Greetiings from Rotorhead. Flew Seakings for 20 years. Building a giant O guage pike. 12 main lines. I bought 2 MRC transformers recently on eBay that needed repair. The Throttlepack 027 had a fuse spliced into the inbound power cord. I removed the fuse and spliced the wires directly. Puts out the required AC voltage now as measured with a meter. But I want to test on the rails. Problem is that neither terminal is labeled 'common'. How do I determine which is 'common'?


----------



## gunrunnerjohn (Nov 10, 2010)

Welcome to the forums. 

Would a manual for the MRC Throttle Pack 027 help? 

Normally, the U terminal is common on Lionel transformers, but there are exceptions. Also, some Lionel transformers actually do that backwards and U is the high side.

Are you saying the fuse was in the 110 volt line? If so, the only issue you may have is phasing the two transformers so they are in phase. This is important if you plan on having power districts and the two outputs could ever be bridged by a lighted passenger car or locomotive.

Here's en excerpt from the manual that shows the track connections.


----------



## AG216 (Sep 28, 2011)

the MRC are good, but make the motor humming a little ....something that for me is annoying. I used a MRC 027 and those brakes and momentum features was quite awesome.
Andre.


----------



## rotorhead (Sep 7, 2012)

Thank you for your responses. But the transformer in question is a Throttlepack 027. I searched the MRC website and there is no manual/instructions published for this animal. It has only 2 terminals and neither is marked in any way. My concern is whacking the proto board on the MTH units. If I test the whistle with a Lionel 671 steam turbine, will that comfirm the common terminal?


----------



## gunrunnerjohn (Nov 10, 2010)

I see the difference, I don't have either. The names are very close, just not the same. 
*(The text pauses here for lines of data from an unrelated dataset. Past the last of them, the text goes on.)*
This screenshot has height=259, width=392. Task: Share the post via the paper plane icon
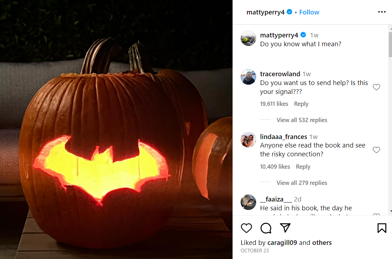[x=285, y=228]
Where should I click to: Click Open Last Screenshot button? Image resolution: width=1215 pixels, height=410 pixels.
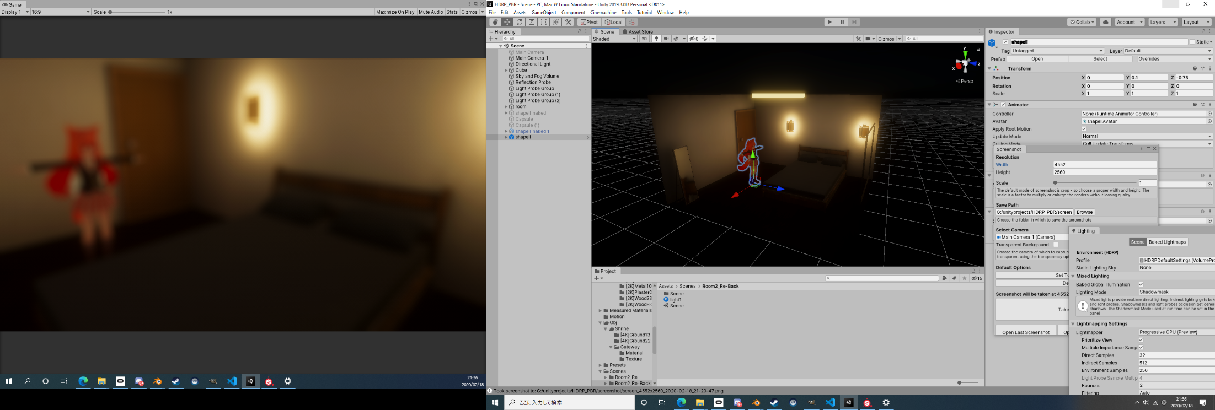pyautogui.click(x=1025, y=332)
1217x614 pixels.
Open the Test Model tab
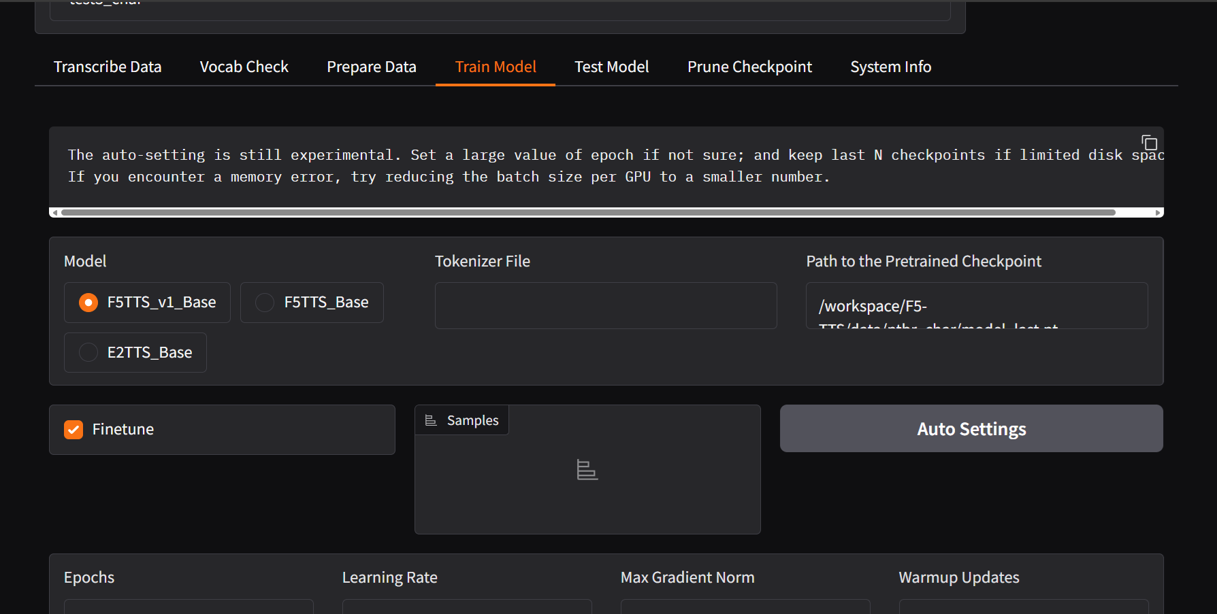tap(611, 67)
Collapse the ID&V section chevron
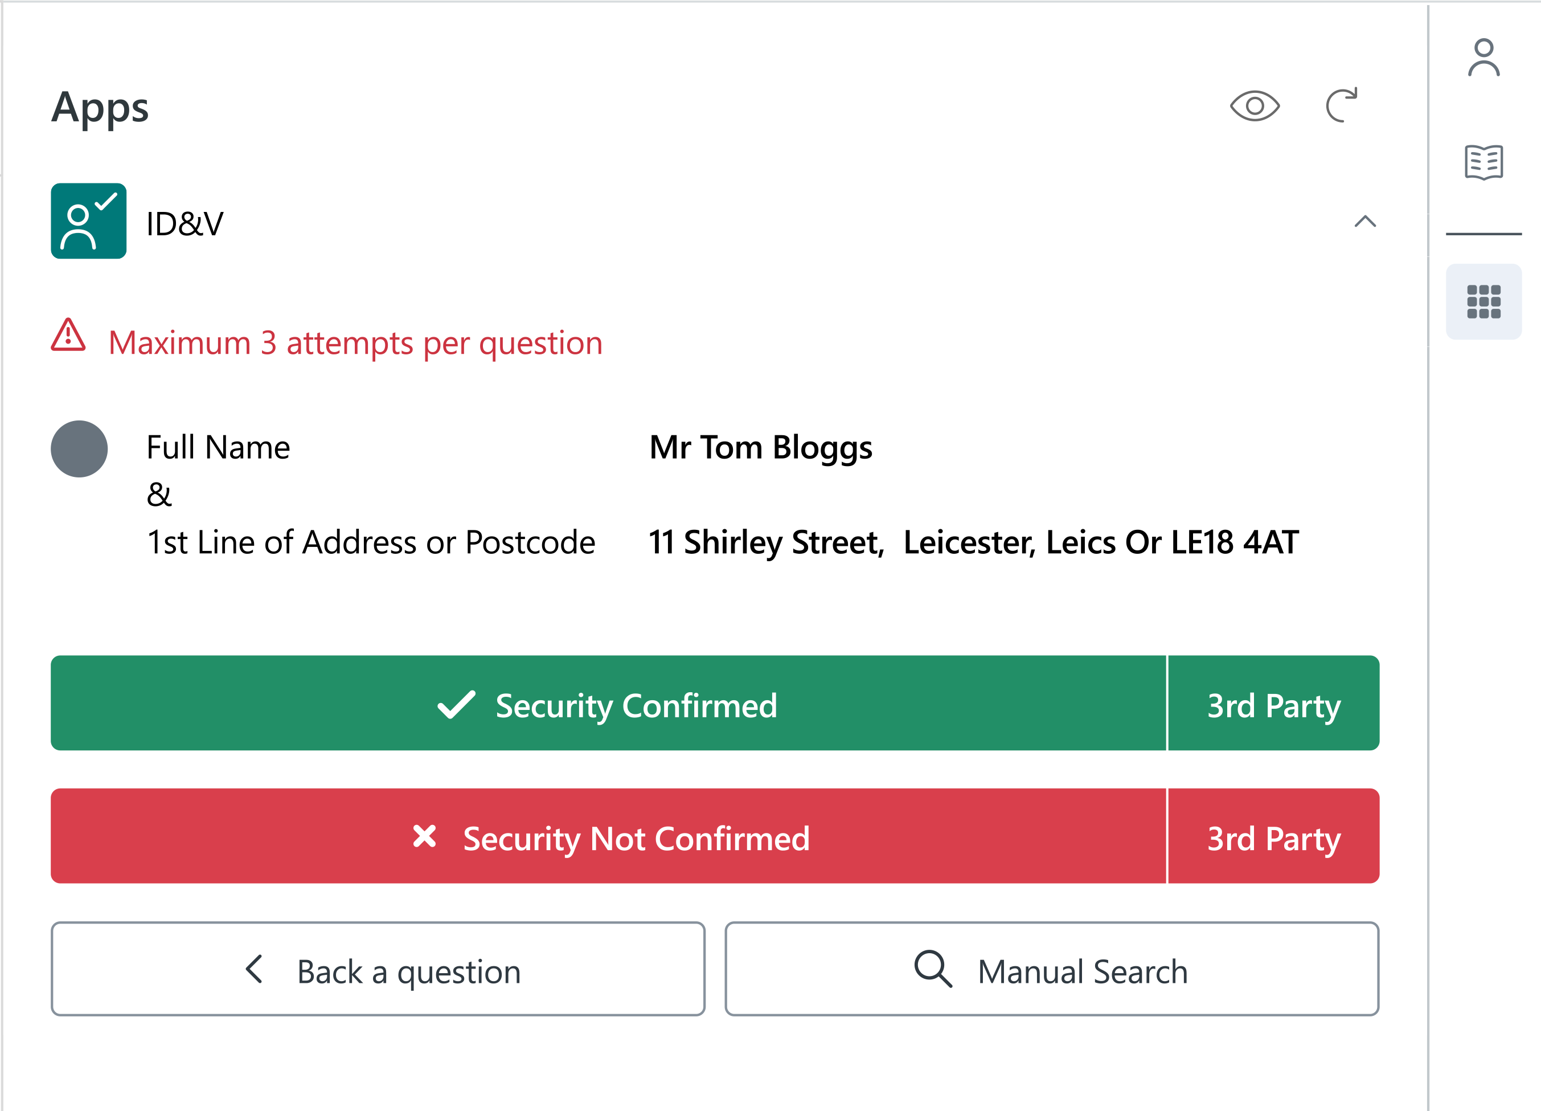The height and width of the screenshot is (1111, 1541). pyautogui.click(x=1364, y=222)
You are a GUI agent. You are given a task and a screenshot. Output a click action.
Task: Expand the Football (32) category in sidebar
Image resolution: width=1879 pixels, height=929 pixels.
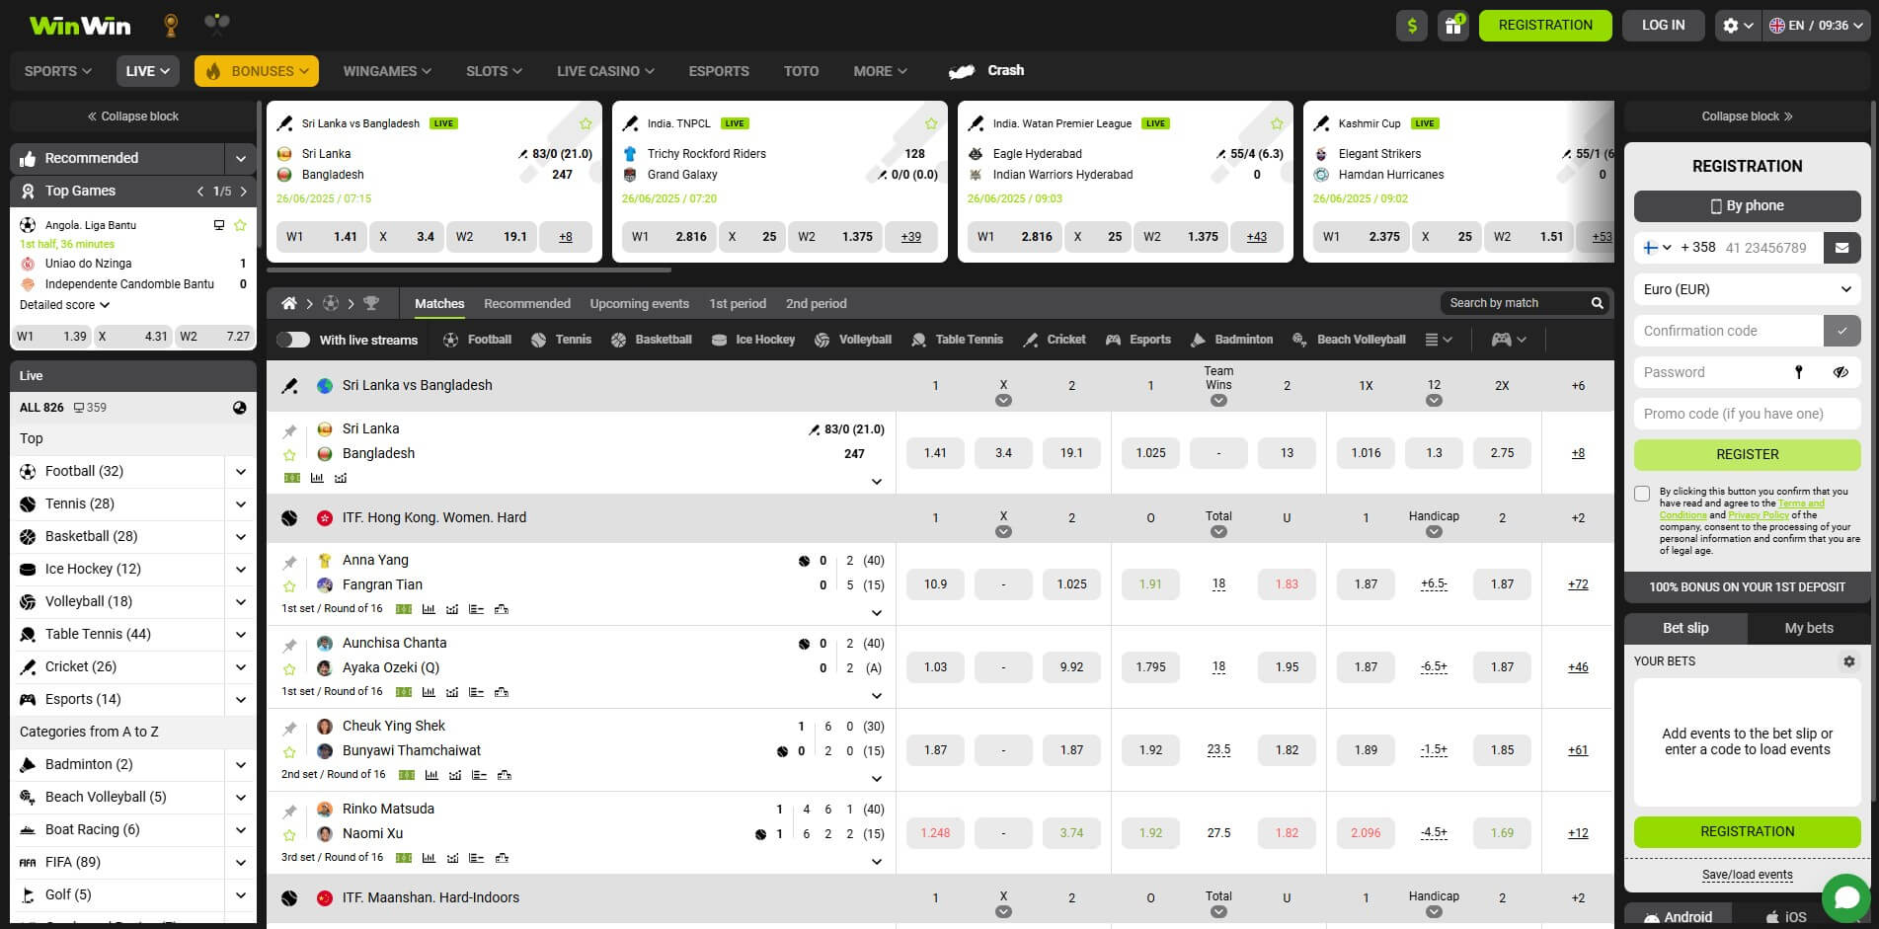[x=240, y=471]
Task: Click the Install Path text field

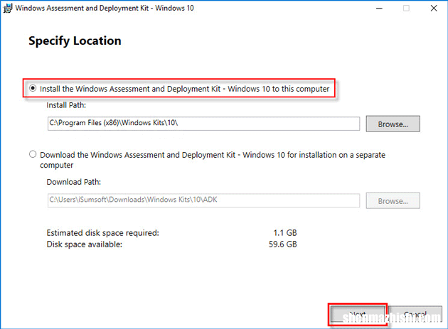Action: click(x=203, y=124)
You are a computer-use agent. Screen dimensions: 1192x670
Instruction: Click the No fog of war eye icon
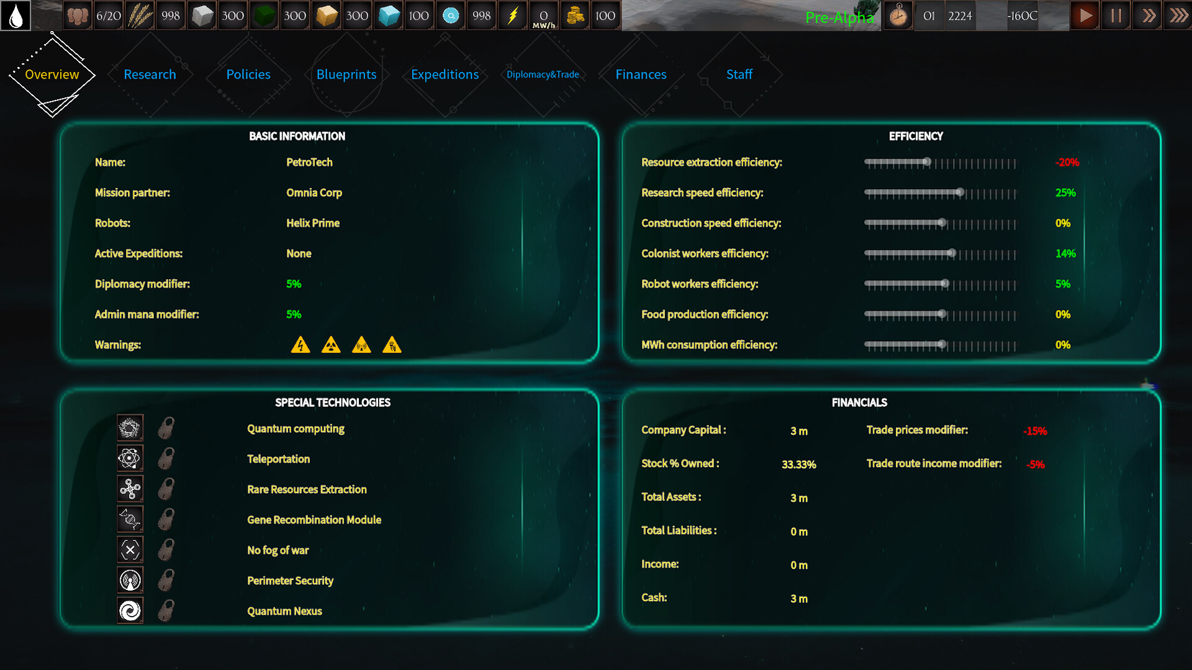[130, 549]
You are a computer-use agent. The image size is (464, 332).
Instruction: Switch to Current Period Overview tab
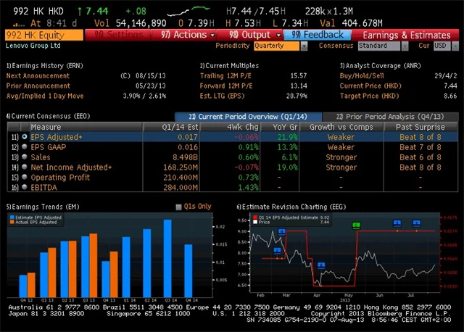tap(245, 116)
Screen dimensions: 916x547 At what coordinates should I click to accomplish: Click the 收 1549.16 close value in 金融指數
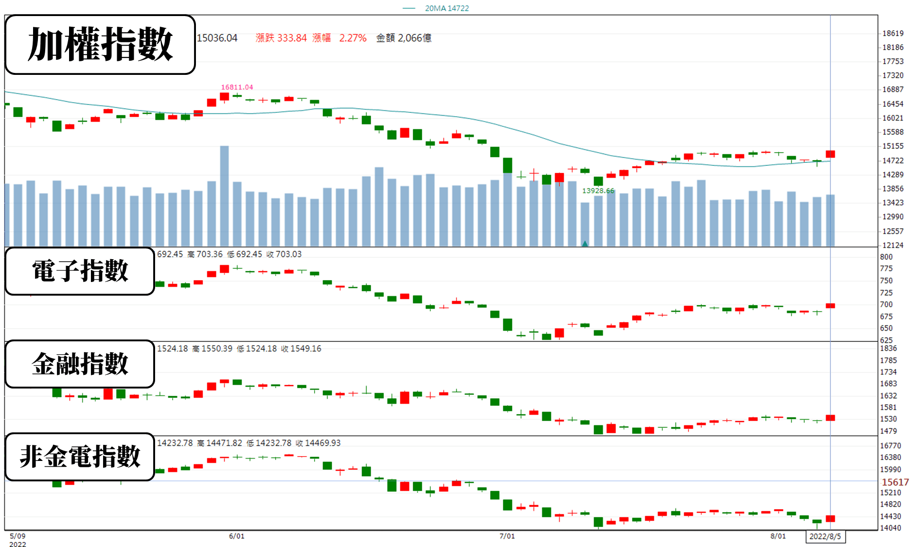click(x=301, y=349)
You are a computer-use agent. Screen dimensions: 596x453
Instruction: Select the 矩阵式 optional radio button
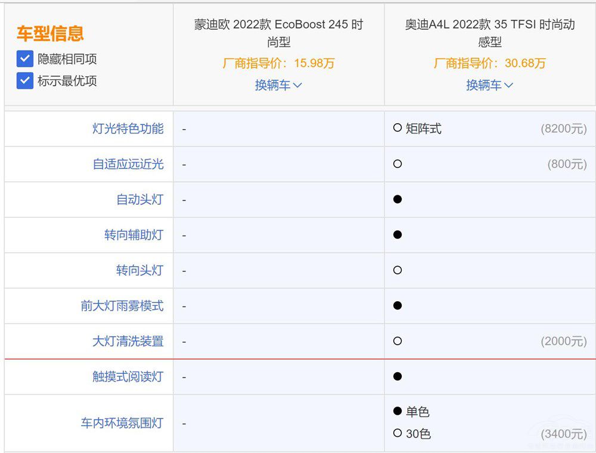(x=398, y=127)
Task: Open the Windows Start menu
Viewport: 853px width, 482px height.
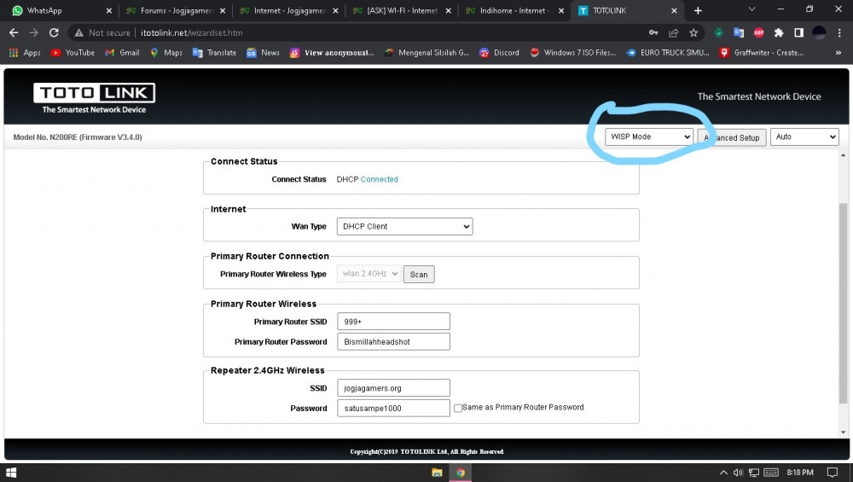Action: point(11,473)
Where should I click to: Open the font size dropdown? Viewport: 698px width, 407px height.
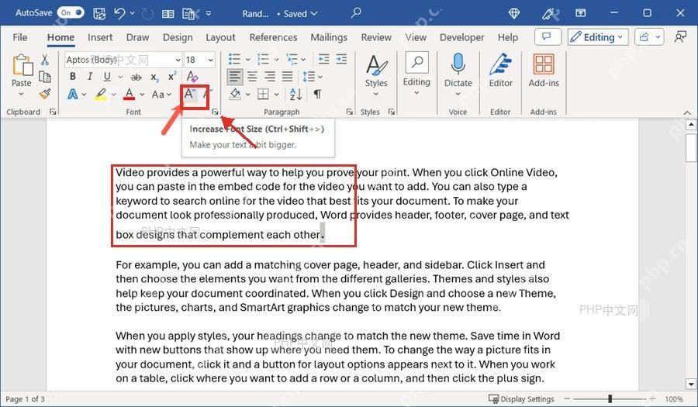click(210, 60)
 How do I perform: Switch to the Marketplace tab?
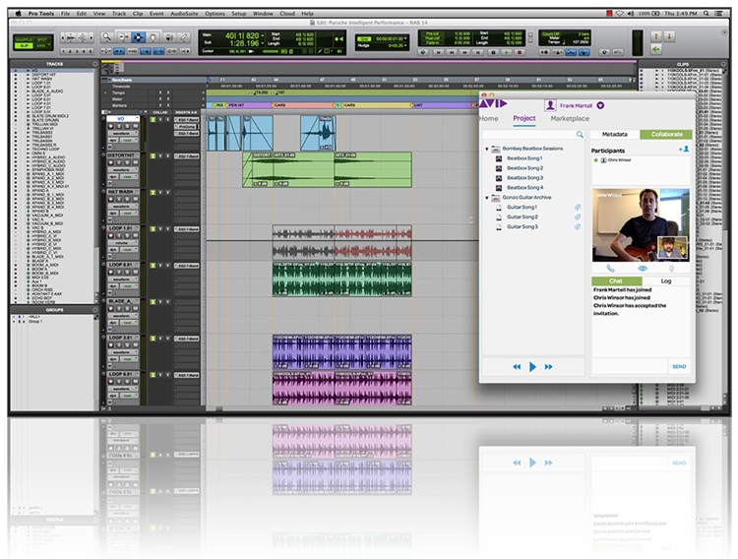click(x=570, y=118)
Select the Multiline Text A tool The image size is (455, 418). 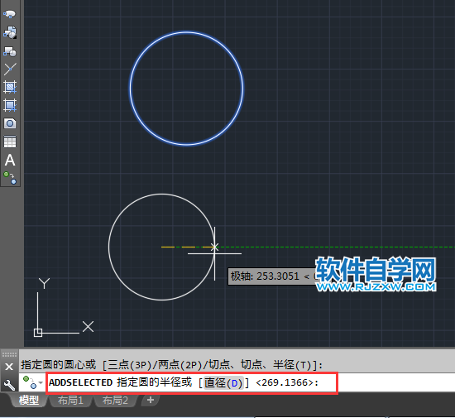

Since there is only two terminals, there is no danger of connecting them wrong. The worst thing that can happen is the horn and bell will be reversed. Typically, the red will go to the center rail and the black to the outside rails.

Yes, testing the conventional 671 will allow you to get the polarity correct, but there's no danger in connecting it backwards as far as damage is converned.


----------



## drinxbydapool (Oct 31, 2021)

i have a question about the mrc 027, is it pure ac?


----------



## Jetguy (Mar 22, 2019)

drinxbydapool said:


> i have a question about the mrc 027, is it pure ac?


Just to make sure, we are talking about this model right? AH104

















I'm have one of these in for repair and NO, this is NOT pure AC output.
This is an electronically controlled transformer and thus has a chopped wave output.


----------